沖縄のマブニ丘で姫百合の塔を見ながら、大海原を眺めていたことがあります。
このとき日本軍の本隊は、艦砲射撃の届かない島の内部に引きこもり、女性中心の部隊が前線に配置されました。
戦術としては正解だと思います。
しかし日本人を守るために成立した軍隊が、するべきことなのでしょうか。
この状況を見た時から「人間の組織は機能体として成立し、共同体化(自分たちのための組織化)する」
と信じるようになりました。
軍隊に限らず、国民のためとして出来上がった官僚組織も、官僚のための組織になっているのです。
アメリカでネイティブ・アメリカン(インディアン)の人と会ったことがあります。
この時にも大きな過ちに気づきました。私は英語の受身形を覚えるのに
「Colombus discovered America.

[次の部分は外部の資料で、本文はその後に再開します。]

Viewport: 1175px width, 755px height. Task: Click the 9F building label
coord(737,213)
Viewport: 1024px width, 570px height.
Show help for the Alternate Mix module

America was discovered by Colombus」と丸暗記していました。
アメリカに行って、気づきました。
発見されたのじゃない。
最初から彼らはここに居たんじゃないか!!
私たちは西洋の歴史観を刷り込まれていたのです。
「頭の皮を剥ぐ残酷なインディアン」というイメージは西部劇によって刷り込まれていたのです。
私たち日本人は、当初は中国文明、明治初期には西洋文明の影響を受け、歴史を形造って来ました。
そして戦後はアメリカから、多くのことを学びました。
このような歴史を通して、正しいことや素晴らしいことは外国にある
という思考傾向を無意識に埋め込まれてしまっています。
どうやら自虐的歴史観に刷り込まれているようなのです。
ネパール・ツアーを企画した時、参加のお客様が
「ネパールでは100年経っても、日本のように(経済的に豊かに)はなれないね。」と発言されました。
それを聞いていたガイドのPさんは「そんなことありませんよ。50年ぐらいで何とかなりますよ」と返事を返しました。
自分の国を卑下された時、あなたならどう言い訳をするのでしょうか?
彼のような解答を出すプライドが、今の日本人に残っているのでしょうか?
もちろん私も50年でネパールが日本のようになるとは思いません。
それどころか、日本が精神的に落ちこぼれて、ネパール以下になってしまうことの方が心配です。
2000年12月のニューズウィーク日本版の表紙には、アメリカ国旗が翻り
51番目の州として日本の国旗が描かれ、属国日本との黒文字のタイトルが書かれていました。
この雑誌に誰も反発をしない国民に教育されているのです。
情報は重ねることによって、事実のように思えてしまいます。
マスコミや政府の発表には、注意深い認識で対応したいものです。